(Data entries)
▬▬▬

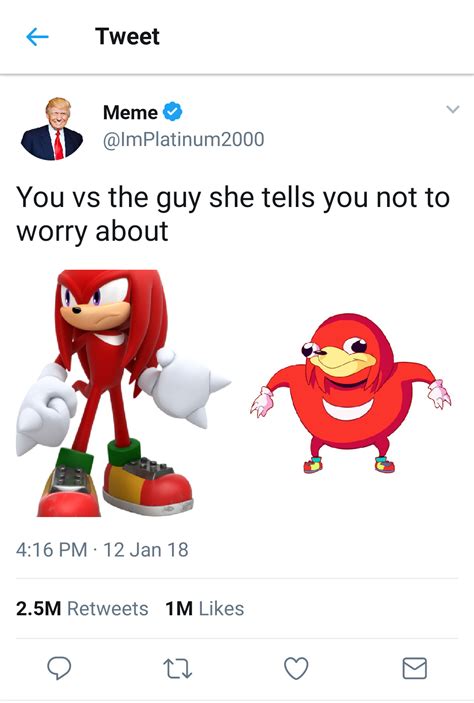Go back using the blue arrow
The image size is (474, 703).
click(x=38, y=37)
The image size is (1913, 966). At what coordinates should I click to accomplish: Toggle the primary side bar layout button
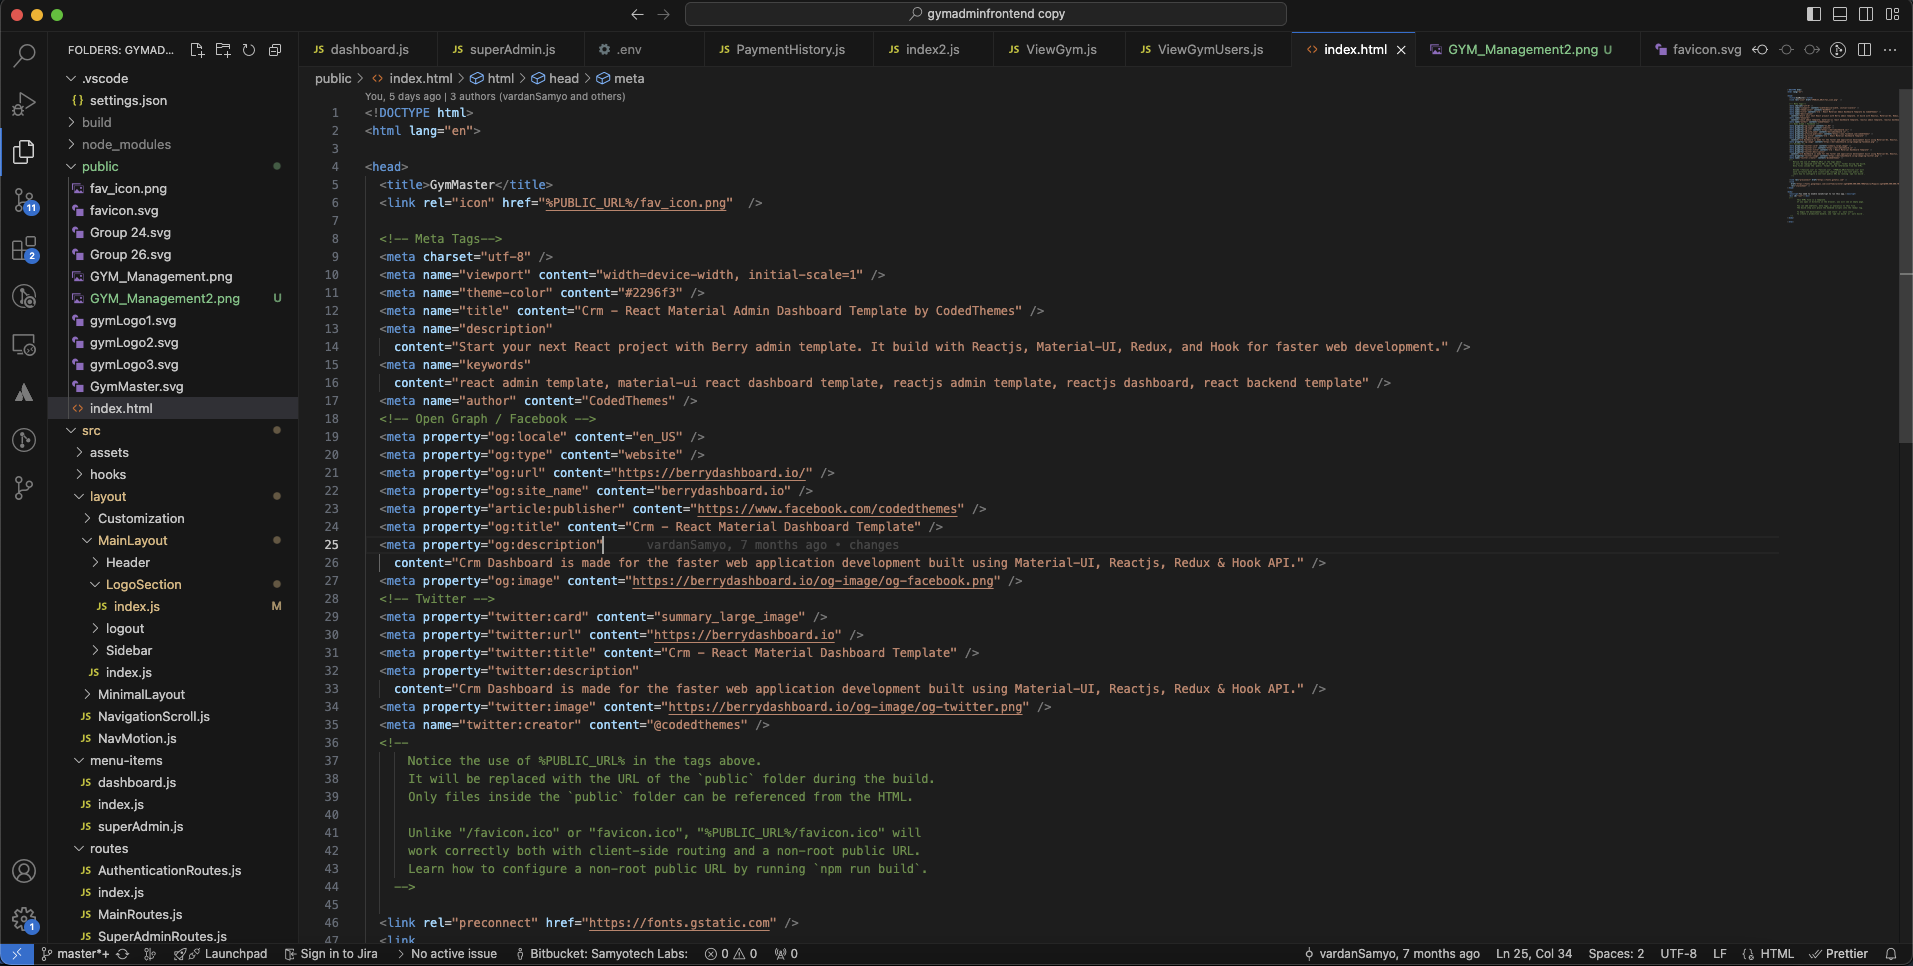coord(1814,14)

▬▬▬

**The problem**
All lines from the one containing "The image size is (1913, 966)." through the end of the entries above must be given again exactly, with every picture omitted.

**Written answer**
The image size is (1913, 966). At what coordinates should I click to accomplish: Toggle the primary side bar layout button
coord(1814,14)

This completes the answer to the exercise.